Quando per la prima volta le lampadine rischiararono il paese, lo stupore si dipinse sui volti di tutti e le vecchiette, facendo capolino dall’interno delle porte, si facevano il segno della croce con la mano sinistra e richiudevano in fretta gli usci, perché erano convinte che quella luce senza fiamma fosse un’invenzione del diavolo. A minare la serenità del paese provvide prima l’ultimo Re di Napoli e poi il terremoto e la prima guerra mondiale.
Nel 1860 Magliano aveva votato l’annessione al Piemonte e Franceschiello con immediata reazione inviò un piccolo esercito di soldati mercenari, al comando del Colonnello Von Kleischt, detto Lagrange. Alla notizia della spedizione punitiva borbonica contro le popolazioni d’Abruzzo filopiemontesi, i maglianesi fuggirono in massa nei monti circostanti.
La leggenda vuole che al Colonnello apparissero i Santi Patroni Giovanni e Paolo con spade fiammeggianti, costringendolo a precipitosa fuga. A scuotere invece il paese dalle fondamenta intervenne un primo terremoto nel 1904, che lesionò parecchie costruzioni e preparò il terreno ad un’immane catastrofe, avvenuta nove anni dopo.
Nella rigida mattinata del 13 gennaio 1915, uno spaventoso boato scoccò secco nell’atmosfera. La terra tremò con lunghe ed interminabili scosse. Dall’alto del paese un immenso fragore ed un nugolo di polvere s’innalzarono al cielo. Case e palazzi crollarono, seppellendo fra le macerie numerose vittime. La prima guerra mondiale aggiunse altri gravi lutti alle popolazioni della Marsica, già tanto provate dalla violenza della natura. Dopo il terremoto il paese fu ricostruito sia in collina che in pianura. Per ospitare i senzatetto furono costruite baracche asismiche attorno al centro storico. Nacquero così i vari rioni che esistono ancor oggi: Sopra Magliano, Il colle, S. Domenico, Le casette di Padova, Piedi la costa, S. Maria, Le Casette di piazza XX Ottobre. Nell’ultima guerra mondiale Magliano se la cavò con qualche piccola escoriazione e rimase interamente in piedi. Nel periodo della ricostruzione molti maglianesi abbandonarono la loro casa ed espatriarono nelle Americhe, in Australia ed altri migrarono in città.

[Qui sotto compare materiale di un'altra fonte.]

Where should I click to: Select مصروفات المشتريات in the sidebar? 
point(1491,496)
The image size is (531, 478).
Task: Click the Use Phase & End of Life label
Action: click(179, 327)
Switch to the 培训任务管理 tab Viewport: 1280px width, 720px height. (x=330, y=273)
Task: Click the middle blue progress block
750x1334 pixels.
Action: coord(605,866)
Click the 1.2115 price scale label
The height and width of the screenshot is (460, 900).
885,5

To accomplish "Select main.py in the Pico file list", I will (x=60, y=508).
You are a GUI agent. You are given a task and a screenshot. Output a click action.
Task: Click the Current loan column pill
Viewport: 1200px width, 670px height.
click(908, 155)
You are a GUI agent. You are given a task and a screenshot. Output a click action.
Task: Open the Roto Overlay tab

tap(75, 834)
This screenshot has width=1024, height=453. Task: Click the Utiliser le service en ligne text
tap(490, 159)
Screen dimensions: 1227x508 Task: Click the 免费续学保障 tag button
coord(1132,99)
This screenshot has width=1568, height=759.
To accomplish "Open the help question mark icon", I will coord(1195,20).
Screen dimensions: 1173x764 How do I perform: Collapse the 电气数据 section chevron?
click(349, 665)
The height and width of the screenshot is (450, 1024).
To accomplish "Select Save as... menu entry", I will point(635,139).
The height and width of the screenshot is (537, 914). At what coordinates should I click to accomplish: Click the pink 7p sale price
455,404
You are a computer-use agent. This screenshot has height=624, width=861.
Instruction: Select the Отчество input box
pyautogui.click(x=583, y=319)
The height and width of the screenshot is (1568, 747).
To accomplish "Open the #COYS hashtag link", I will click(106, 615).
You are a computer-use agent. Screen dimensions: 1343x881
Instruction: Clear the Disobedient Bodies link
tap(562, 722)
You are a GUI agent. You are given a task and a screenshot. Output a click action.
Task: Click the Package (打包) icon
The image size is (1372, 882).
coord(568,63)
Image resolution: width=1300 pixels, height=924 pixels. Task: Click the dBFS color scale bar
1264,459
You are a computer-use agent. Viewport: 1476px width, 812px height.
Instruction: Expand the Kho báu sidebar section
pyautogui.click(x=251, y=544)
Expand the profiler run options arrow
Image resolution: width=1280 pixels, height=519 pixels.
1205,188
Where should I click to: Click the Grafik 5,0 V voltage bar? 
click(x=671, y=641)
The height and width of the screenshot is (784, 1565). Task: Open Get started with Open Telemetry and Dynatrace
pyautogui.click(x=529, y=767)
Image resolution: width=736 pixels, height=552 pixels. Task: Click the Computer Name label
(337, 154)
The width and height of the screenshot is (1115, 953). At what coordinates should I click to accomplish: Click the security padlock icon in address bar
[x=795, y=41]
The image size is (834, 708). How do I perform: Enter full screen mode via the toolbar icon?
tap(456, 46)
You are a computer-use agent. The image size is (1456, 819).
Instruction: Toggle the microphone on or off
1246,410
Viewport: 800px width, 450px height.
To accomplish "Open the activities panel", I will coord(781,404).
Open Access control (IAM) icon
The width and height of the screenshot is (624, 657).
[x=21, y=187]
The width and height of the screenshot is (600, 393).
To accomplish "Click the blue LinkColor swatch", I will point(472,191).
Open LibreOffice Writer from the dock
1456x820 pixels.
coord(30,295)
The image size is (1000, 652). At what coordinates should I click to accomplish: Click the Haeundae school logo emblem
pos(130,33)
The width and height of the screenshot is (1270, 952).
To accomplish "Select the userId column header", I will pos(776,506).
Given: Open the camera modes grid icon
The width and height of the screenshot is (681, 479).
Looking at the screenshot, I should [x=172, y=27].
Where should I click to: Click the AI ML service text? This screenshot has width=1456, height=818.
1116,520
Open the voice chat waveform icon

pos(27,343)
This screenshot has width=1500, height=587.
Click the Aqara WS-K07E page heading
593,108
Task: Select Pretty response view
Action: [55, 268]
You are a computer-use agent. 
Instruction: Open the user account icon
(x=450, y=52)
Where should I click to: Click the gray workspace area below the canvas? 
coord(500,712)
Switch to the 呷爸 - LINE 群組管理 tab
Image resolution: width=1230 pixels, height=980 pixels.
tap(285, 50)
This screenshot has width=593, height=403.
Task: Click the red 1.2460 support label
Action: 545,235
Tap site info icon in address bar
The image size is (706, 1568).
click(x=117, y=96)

In questo periodo le condizioni di vita andavano lentamente migliorando ma molti erano ancora i poveri e gli analfabeti. Non di rado lungo le strade polverose apparivano figure di mendicanti, che si spostavano da un paese all’altro, con il bastone e la bisaccia unta, per elemosinare un tozzo di pane secco. Si presentavano agli usci con abiti rabberciati alla meglio con tante toppe di colore diverso, con scarpe logore dalla lunga usura, la barba irsuta, le guance scavate da profondi solchi del digiuno forzato. Quasi ogni giorno le contadine di Capistrello, dagli abiti lunghi, con le ciocie ed un cesto sul capo, venivano a piedi a vendere lupini, che spesso barattavano con ossi di prosciutto e cotiche. Oggi Magliano appare notevolmente ampliato, con strade spaziose e case in mezzo al verde.
I contadini lavorano in proprio la terra con mezzi meccanici. E aumentato il numero dei professionisti ed impiegati. Un nucleo industriale in espansione dà lavoro ad un crescente numero di operai. Le cave di sabbia forniscono materiale da costruzione alla Marsica.
Piccoli imprenditori, artigiani e negozianti lavorano alacremente per farsi una posizione.
Il numero degli abitanti è aumentato ed è anche cresciuto il benessere ma si è smarrito il senso dell’amicizia disinteressata, del rispetto verso gli altri e verso l’ambiente, mentre la crescente affermazione di un individualismo esasperato rivela una profonda crisi dei valori tradizionali.
Una luminosa nota di altruismo è rappresentato dall’istituzione dell’autoambulanza, il cui servizio è assicurato da volontari, che con i loro tempestivi interventi spesso riescono a strappare alla morte un crescente numero di vite umane.